O ministro Dias Toffoli, do Supremo Tribunal Federal, rejeitou nesta terça-feira (8) um habeas corpus que pedia a liberdade do ex-presidente Jair Bolsonaro e a anulação da ação penal em que ele foi condenado. O motivo da rejeição foi simples: o pedido foi apresentado sem autorização da defesa constituída de Bolsonaro.
Toffoli deixou claro na decisão que, embora qualquer pessoa possa entrar com um habeas corpus, agir sem o consentimento do ex-presidente pode prejudicar as estratégias adotadas pelos advogados dele. Ele citou um precedente que diz que a intervenção de terceiros pode "mais atrapalhar do que auxiliar" a defesa.
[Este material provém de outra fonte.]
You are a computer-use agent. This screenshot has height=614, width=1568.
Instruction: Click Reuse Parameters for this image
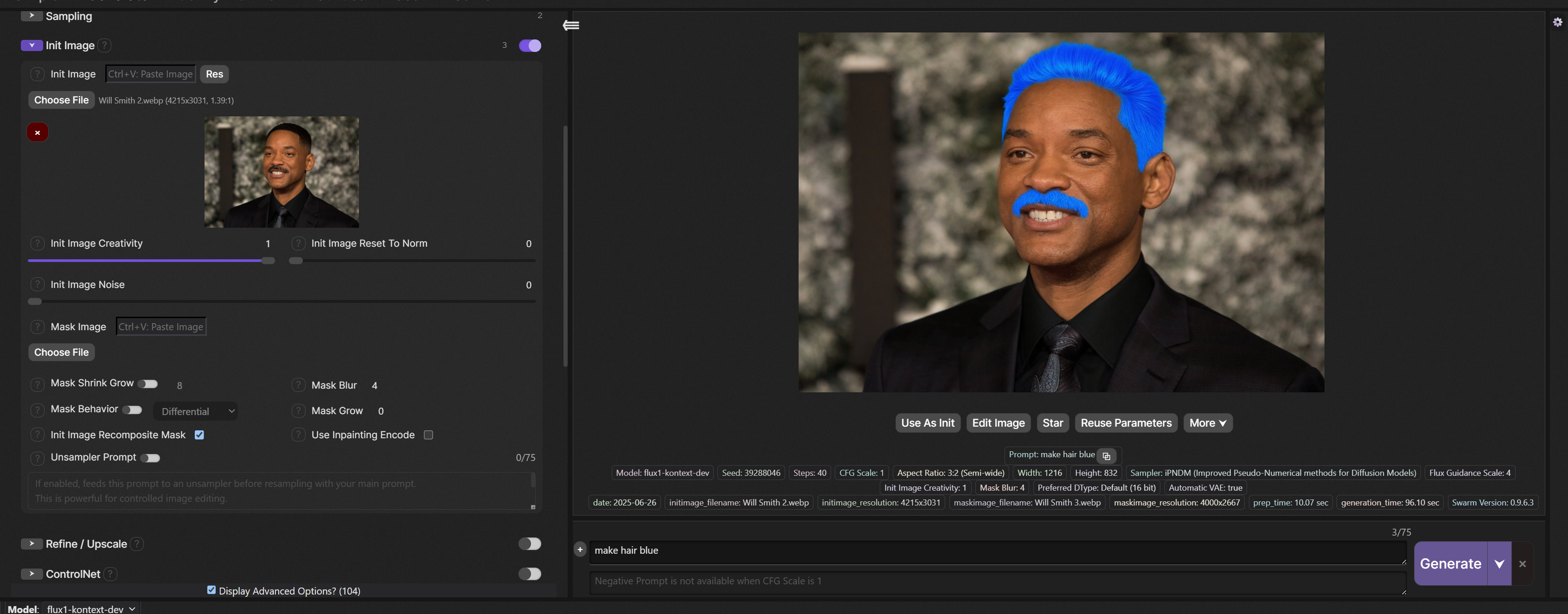[x=1125, y=423]

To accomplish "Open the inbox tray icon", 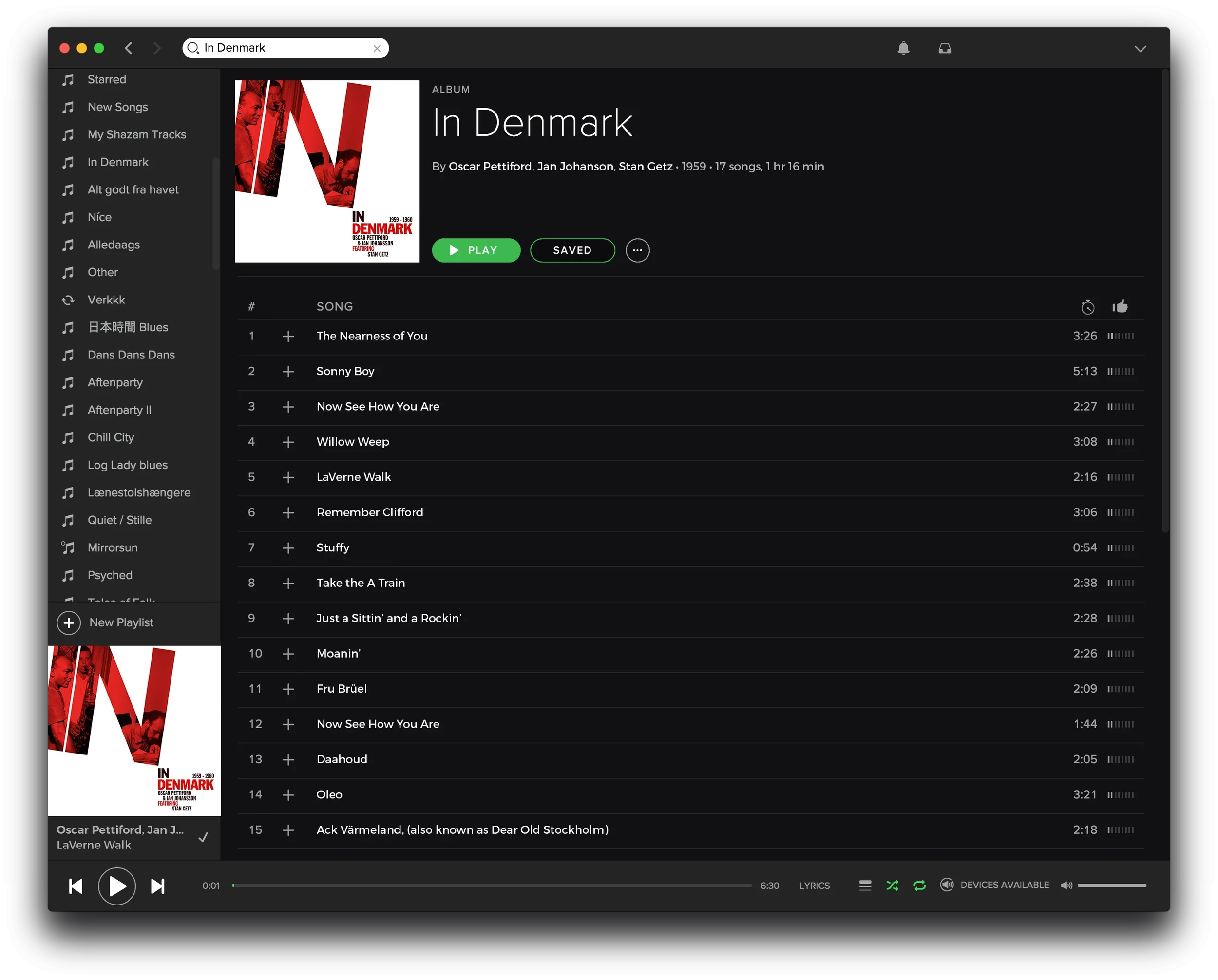I will tap(945, 49).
Por isso, o ministro não analisou o mérito das alegações, considerou prejudicado o pedido de liminar e determinou o arquivamento imediato do processo.
O habeas corpus tinha como base uma manifestação do procurador-geral da República, Paulo Gonet, feita em 1º de setembro. Nela, Gonet sustentou a nulidade de atos investigatórios determinados de ofício por um magistrado, por possível violação ao sistema acusatório. Com esse argumento, os autores do pedido queriam que o STF declarasse nulos os atos investigatórios do caso de Bolsonaro, anulasse desde a origem a Ação Penal 2.668, soltasse o ex-presidente imediatamente e ainda pediam que o plenário analisasse o caso. Toffoli, porém, encerrou o habeas corpus antes mesmo de discutir qualquer um desses pontos, justamente por falta de autorização do ex-presidente.